Harper rings the alarm bell

Former prime minister Stephen Harper says inflation won’t be easy to stop because it is generated by monetary expansion to accommodate extraordinary government borrowing and spending. | Reuters/Todd Korol photo

Former prime minister Stephen Harper says Canadian agriculture is well-positioned for the future, but farmers shouldn’t read too much into current high commodity prices.

He said people have to understand that rising inflation is due to government monetary policy as a result of the COVID-19 pandemic, and inflation is pushing up the price of everything.

Speaking during Canada’s Farm Show, Harper said once inflation occurs it tends not to be temporary and it won’t be easy to stop because of what’s generating it: monetary expansion to accommodate extraordinary government borrowing and spending.

“Yes, inflation is temporary if you stop printing money,” he said during a conversation with Saskatchewan trade minister Jeremy Harrison. “The only way you’re going to be able to do that in my judgment is you’re going to have to rein in fiscal policy.”

He said some governments, including the United States, have decided to continue some of the policies they implemented during the pandemic. That’s far different than the stimulus funding offered after the 2008 recession.

“Now we have governments saying we just got through this … we’re going to do this forever,” he said.

“Frankly this is not feasible. This runs against the principle of economic science … that human wants and demands outstrip resources and choices have to be made.”

The first consequence of ignoring that is rising inflation, Harper said.

Inflation in the U.S. is four percent and rising quickly, and the Bank of Canada announced some weeks ago that it would likely hike interest rates and begin contracting bond purchases sooner than expected. This isn’t good economic news.

“The bad news is that I am certain that a lot of the rise we’re seeing in commodity prices is simply inflation,” he said.

“Consumer and commodity inflation is quite recent. We have had for some time now asset inflation. We have rising real estate prices in Calgary where the economy is still in recession. None of this makes any sense.”

Harper said he wouldn’t read too much into what higher commodity prices mean because of this inflationary bubble.

“The price of everything today is going through the roof. I don’t know what it means other than inflation.”

Harper said the situation is the same as the 1970s. Low growth, high unemployment and high inflation all combined for stagflation.

(Information given)

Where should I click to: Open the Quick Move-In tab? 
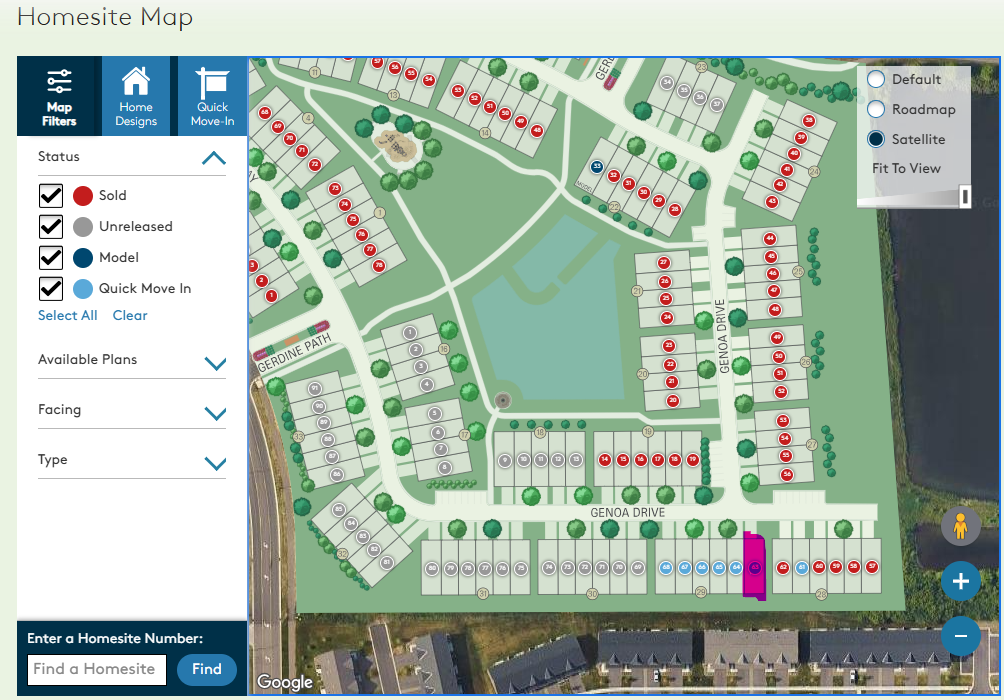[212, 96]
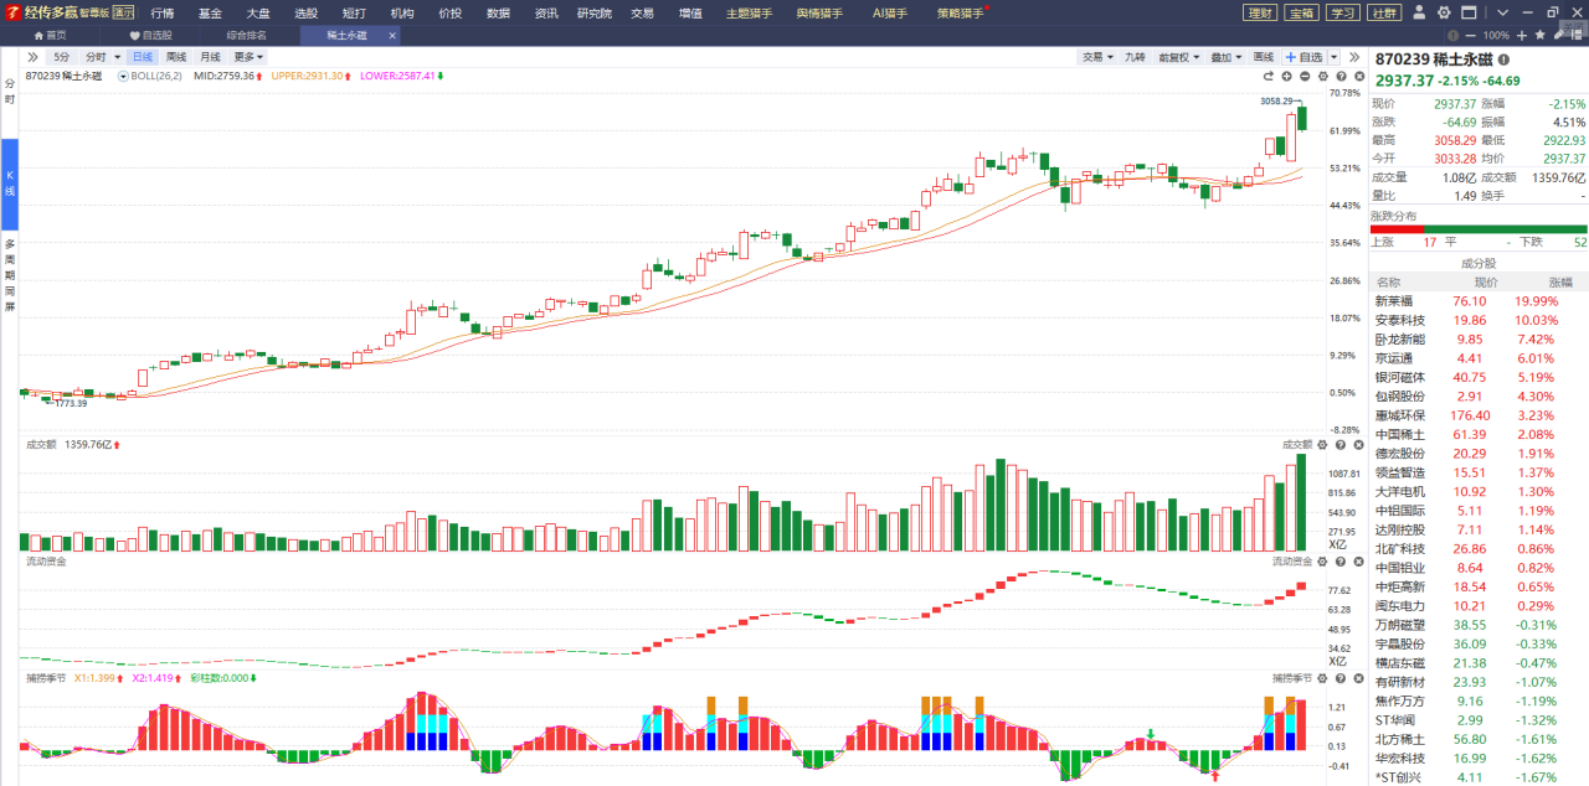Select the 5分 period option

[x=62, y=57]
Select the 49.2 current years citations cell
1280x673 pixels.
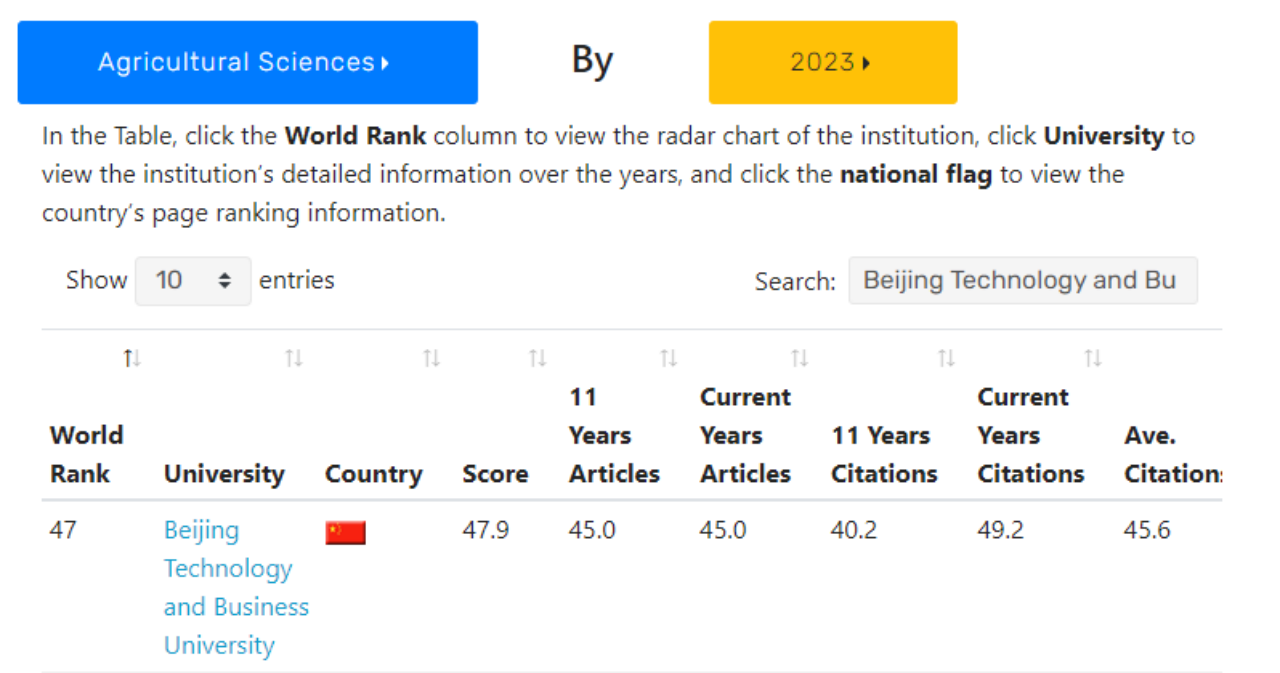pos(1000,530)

(Requirement A) From the Harper article, echo everything from "Former prime minister Stephen Harper says Canadian" down to "price of everything.".
(Requirement B)
Answer these from the Harper article:
(i) At what event was Harper speaking?
(ii) What inflation rate is given for the U.S.?
(iii) In which city does Harper say real estate prices are rising even though the economy is still in recession?
(Requirement C)
Does the Harper article support each statement? Give yes or no and quote the deciding words.
(i) Harper says inflation is temporary if money printing stops.
(ii) The Bank of Canada said it would likely lower interest rates.
(iii) Harper likens the current situation to the 1990s.

(Written solution A)
Former prime minister Stephen Harper says Canadian agriculture is well-positioned for the future, but farmers shouldn’t read too much into current high commodity prices.

He said people have to understand that rising inflation is due to government monetary policy as a result of the COVID-19 pandemic, and inflation is pushing up the price of everything.

(Written solution B)
(i) Canada's Farm Show
(ii) Four percent
(iii) Calgary

(Written solution C)
(i) Yes: "Yes, inflation is temporary if you stop printing money"
(ii) No: "it would likely hike interest rates"
(iii) No: "the situation is the same as the 1970s"